Es así que la nueva cantinela anuncia el fin de la globalización y la vuelta a políticas proteccionistas y “soberanas”, como si la llamada globalización fuera un proceso que dependiera de las voluntades de unos pocos y no de una etapa más del capitalismo en su fase imperialista.
El imperialismo es la concentración y centralización de capitales, capitales que generan con su trabajo grandes masas de obreros en el mundo.
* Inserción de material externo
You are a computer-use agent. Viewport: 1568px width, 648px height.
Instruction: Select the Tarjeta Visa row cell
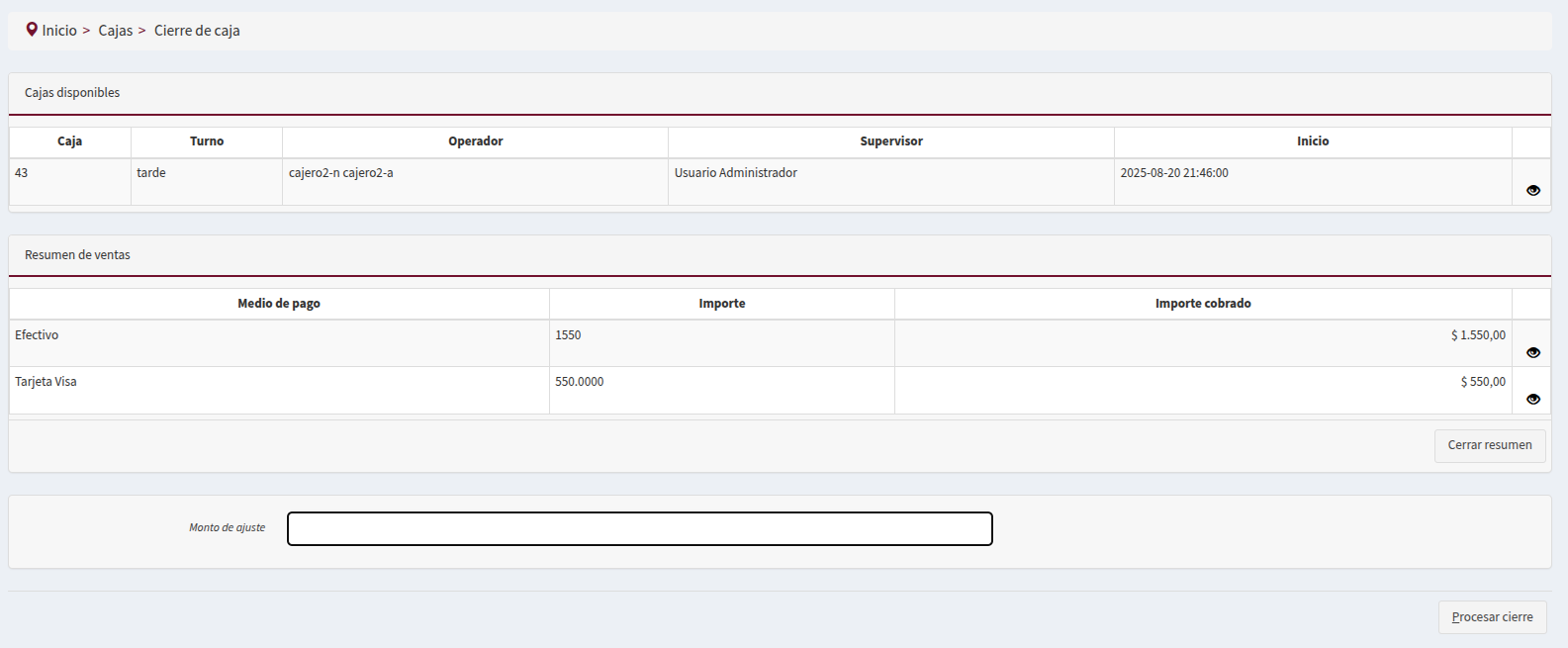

El carácter intrínseco del imperialismo, como fase del capitalismo, es que es un fenómeno mundial; ningún rincón del planeta deja de estar bajo el influjo de la oligarquía financiera.
Cuando Lenin describió este fenómeno, a mediados de la década del 10 del siglo pasado, definió que una de las características principales de esa etapa del capitalismo era que los países imperialistas luchaban por el reparto de las diferentes zonas del mundo, en su búsqueda permanente por extender su influencia y ganar mercados para acrecentar sus capitales.
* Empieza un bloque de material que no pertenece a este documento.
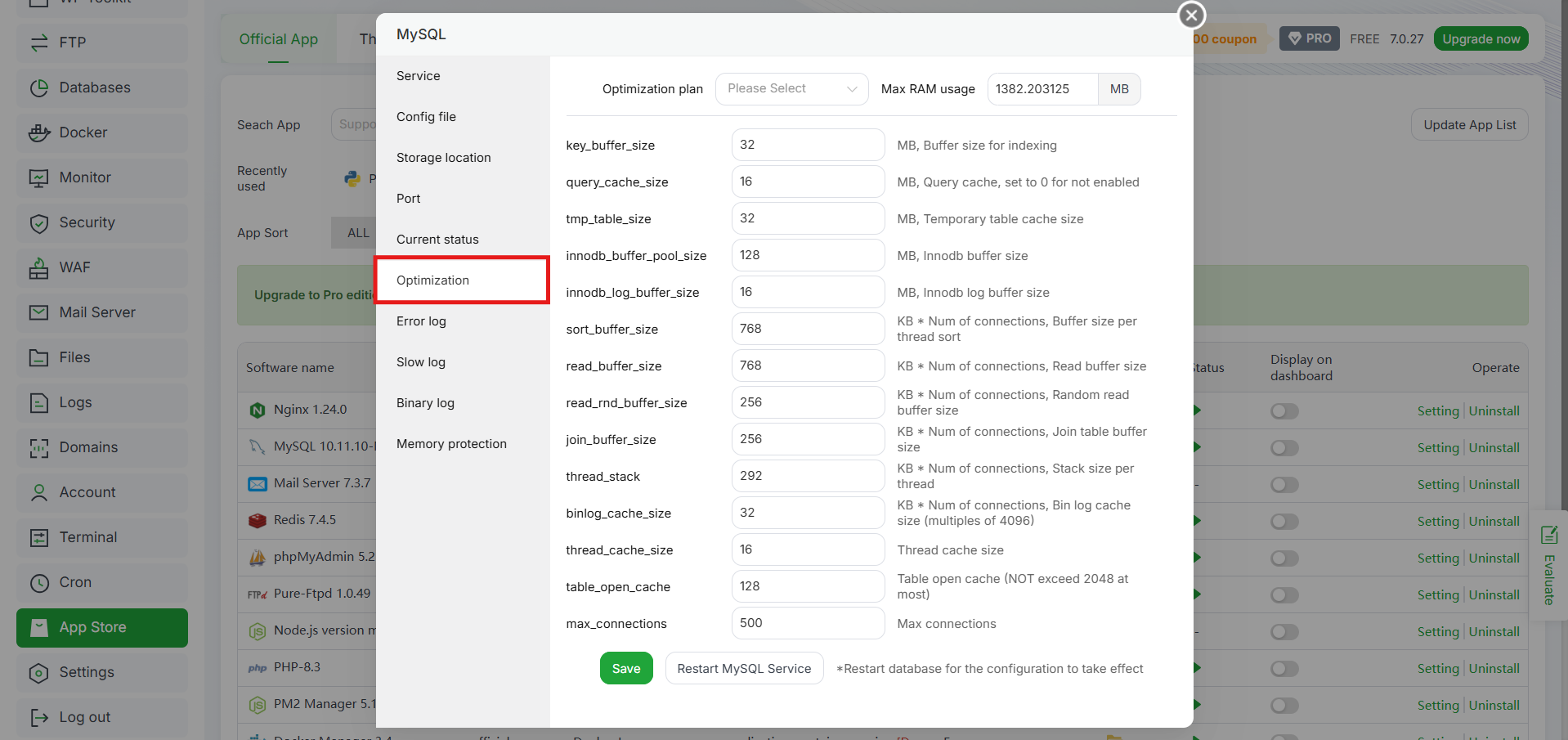
Task: Open the Memory protection menu item
Action: click(x=451, y=444)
La época de la “globalización” significa una profundización de este proceso, dado que los capitales no solamente luchan por el reparto del mundo (cosa que es permanente y forma parte de su esencia) sino que consideran y actúan en el planeta entero como un solo mercado mundial. En eso radica toda la disputa.
Y con un condimento esencial: este proceso es comandado por Estados que ya no representaban los intereses de sus burguesías nacionales, sino de inmensos conglomerados industriales, comerciales y financieros, altamente trasnacionalizados, que profundizaron ese carácter trasnacional en las últimas tres décadas.
Lo que hoy está ocurriendo es que la lucha de clases de los pueblos del mundo está poniendo de relieve la insalvable contradicción entre las políticas económicas del imperialismo y su falta de respuestas políticas para afrontarlas. De allí el surgimiento de los “fenómenos” nacionalistas/populistas, como un intento desesperado de la burguesía monopolista mundial de huir hacia delante pero que, materialmente, no pueden ir en contra de un proceso que es objetivo y no depende de la voluntad de nadie. La “globalización” es la única política del capital concentrado para esta etapa del imperialismo.
El único fin posible de la globalización es el fin del capitalismo mismo, porque son la misma cosa. Es el imperialismo en su etapa trasnacionalizada y en la que los monopolios imponen sus intereses a los Estados. Una burguesía trasnacionalizada puede tener contradicciones y disputas (de hecho, éstas están a la orden del día y se seguirán profundizando) pero nunca puede “desarmar” esa trasnacionalización, porque éste es el carácter distintivo del capitalismo en esta etapa histórica.
La lucha de clases mundial está condicionando como nunca antes a la burguesía monopolista, cuestionando su “globalización”, y sumergiéndola en una crisis política sin precedentes que será resuelta con la materialización de propuestas de revolución socialista.
La lucha irreconciliable contra el capital monopolista mundial, en todas las variantes que éste presente, es la única política que está lejos de vender ilusiones a las masas que retrasen esa lucha revolucionaria.